BEGIN
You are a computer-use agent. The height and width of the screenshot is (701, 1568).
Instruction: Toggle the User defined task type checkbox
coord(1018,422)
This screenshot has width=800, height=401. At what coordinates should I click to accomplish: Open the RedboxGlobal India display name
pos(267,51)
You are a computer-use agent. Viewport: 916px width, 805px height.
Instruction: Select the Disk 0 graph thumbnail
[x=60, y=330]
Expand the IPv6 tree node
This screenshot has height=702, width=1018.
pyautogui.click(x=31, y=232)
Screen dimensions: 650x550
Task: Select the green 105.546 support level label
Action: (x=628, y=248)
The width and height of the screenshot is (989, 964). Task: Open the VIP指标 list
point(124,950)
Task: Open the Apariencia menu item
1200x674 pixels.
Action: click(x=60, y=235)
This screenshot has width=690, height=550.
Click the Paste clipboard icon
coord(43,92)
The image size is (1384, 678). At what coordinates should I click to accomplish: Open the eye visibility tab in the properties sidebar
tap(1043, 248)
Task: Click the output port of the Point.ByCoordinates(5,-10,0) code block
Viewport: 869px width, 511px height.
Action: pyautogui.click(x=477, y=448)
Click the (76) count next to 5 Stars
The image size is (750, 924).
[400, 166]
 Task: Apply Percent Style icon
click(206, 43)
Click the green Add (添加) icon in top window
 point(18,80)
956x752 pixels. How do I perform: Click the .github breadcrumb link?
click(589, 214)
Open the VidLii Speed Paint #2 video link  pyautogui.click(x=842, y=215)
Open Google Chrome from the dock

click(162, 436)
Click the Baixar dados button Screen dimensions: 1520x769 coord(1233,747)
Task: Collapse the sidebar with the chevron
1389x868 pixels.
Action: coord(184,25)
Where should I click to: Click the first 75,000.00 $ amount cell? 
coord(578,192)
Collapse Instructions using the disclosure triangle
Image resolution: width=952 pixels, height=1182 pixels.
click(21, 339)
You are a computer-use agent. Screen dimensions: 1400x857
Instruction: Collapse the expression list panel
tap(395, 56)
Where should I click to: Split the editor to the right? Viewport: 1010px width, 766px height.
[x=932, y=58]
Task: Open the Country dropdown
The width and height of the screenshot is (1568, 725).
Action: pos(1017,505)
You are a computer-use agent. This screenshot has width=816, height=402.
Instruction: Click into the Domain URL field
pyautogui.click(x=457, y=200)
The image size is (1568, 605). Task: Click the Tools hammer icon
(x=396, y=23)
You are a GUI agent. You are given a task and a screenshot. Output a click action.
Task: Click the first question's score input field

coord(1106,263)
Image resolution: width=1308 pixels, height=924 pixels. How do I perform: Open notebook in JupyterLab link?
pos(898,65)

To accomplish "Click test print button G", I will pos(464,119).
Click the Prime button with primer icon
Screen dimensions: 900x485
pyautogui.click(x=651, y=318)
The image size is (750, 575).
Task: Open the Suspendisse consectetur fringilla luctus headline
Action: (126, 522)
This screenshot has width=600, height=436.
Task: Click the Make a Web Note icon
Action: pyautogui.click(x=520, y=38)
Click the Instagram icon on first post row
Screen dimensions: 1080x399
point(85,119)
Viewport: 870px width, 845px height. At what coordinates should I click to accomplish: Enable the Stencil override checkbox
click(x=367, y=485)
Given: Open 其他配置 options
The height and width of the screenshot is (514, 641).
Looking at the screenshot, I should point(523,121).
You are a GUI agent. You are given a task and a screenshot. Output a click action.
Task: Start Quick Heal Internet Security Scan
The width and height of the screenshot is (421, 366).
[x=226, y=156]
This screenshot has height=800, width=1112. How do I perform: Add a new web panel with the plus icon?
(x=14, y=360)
END
Print out the whole listing, with every line exactly as it appears.

You are a computer-use agent. The height and width of the screenshot is (701, 1568).
Instruction: Toggle the User defined task type checkbox
coord(1018,422)
This screenshot has width=800, height=401. At what coordinates should I click to accomplish: Open the RedboxGlobal India display name
pos(267,51)
You are a computer-use agent. Viewport: 916px width, 805px height.
Instruction: Select the Disk 0 graph thumbnail
[x=60, y=330]
Expand the IPv6 tree node
This screenshot has height=702, width=1018.
pyautogui.click(x=31, y=232)
Screen dimensions: 650x550
Task: Select the green 105.546 support level label
Action: (x=628, y=248)
The width and height of the screenshot is (989, 964). Task: Open the VIP指标 list
point(124,950)
Task: Open the Apariencia menu item
1200x674 pixels.
Action: click(x=60, y=235)
This screenshot has width=690, height=550.
Click the Paste clipboard icon
coord(43,92)
The image size is (1384, 678). At what coordinates should I click to accomplish: Open the eye visibility tab in the properties sidebar
tap(1043, 248)
Task: Click the output port of the Point.ByCoordinates(5,-10,0) code block
Viewport: 869px width, 511px height.
Action: pyautogui.click(x=477, y=448)
Click the (76) count next to 5 Stars
The image size is (750, 924).
[400, 166]
 Task: Apply Percent Style icon
click(206, 43)
Click the green Add (添加) icon in top window
 point(18,80)
956x752 pixels. How do I perform: Click the .github breadcrumb link?
click(589, 214)
Open the VidLii Speed Paint #2 video link  pyautogui.click(x=842, y=215)
Open Google Chrome from the dock

click(162, 436)
Click the Baixar dados button Screen dimensions: 1520x769 coord(1233,747)
Task: Collapse the sidebar with the chevron
1389x868 pixels.
Action: coord(184,25)
Where should I click to: Click the first 75,000.00 $ amount cell? 
coord(578,192)
Collapse Instructions using the disclosure triangle
Image resolution: width=952 pixels, height=1182 pixels.
click(21, 339)
You are a computer-use agent. Screen dimensions: 1400x857
Instruction: Collapse the expression list panel
tap(395, 56)
Where should I click to: Split the editor to the right? Viewport: 1010px width, 766px height.
[x=932, y=58]
Task: Open the Country dropdown
The width and height of the screenshot is (1568, 725).
Action: pos(1017,505)
You are a computer-use agent. This screenshot has width=816, height=402.
Instruction: Click into the Domain URL field
pyautogui.click(x=457, y=200)
The image size is (1568, 605). Task: Click the Tools hammer icon
(x=396, y=23)
You are a GUI agent. You are given a task and a screenshot. Output a click action.
Task: Click the first question's score input field

coord(1106,263)
Image resolution: width=1308 pixels, height=924 pixels. How do I perform: Open notebook in JupyterLab link?
pos(898,65)

To accomplish "Click test print button G", I will pos(464,119).
Click the Prime button with primer icon
Screen dimensions: 900x485
pyautogui.click(x=651, y=318)
The image size is (750, 575).
Task: Open the Suspendisse consectetur fringilla luctus headline
Action: (126, 522)
This screenshot has width=600, height=436.
Task: Click the Make a Web Note icon
Action: pyautogui.click(x=520, y=38)
Click the Instagram icon on first post row
Screen dimensions: 1080x399
point(85,119)
Viewport: 870px width, 845px height. At what coordinates should I click to accomplish: Enable the Stencil override checkbox
click(x=367, y=485)
Given: Open 其他配置 options
The height and width of the screenshot is (514, 641).
Looking at the screenshot, I should point(523,121).
You are a GUI agent. You are given a task and a screenshot. Output a click action.
Task: Start Quick Heal Internet Security Scan
The width and height of the screenshot is (421, 366).
[x=226, y=156]
This screenshot has height=800, width=1112. How do I perform: Add a new web panel with the plus icon?
(x=14, y=360)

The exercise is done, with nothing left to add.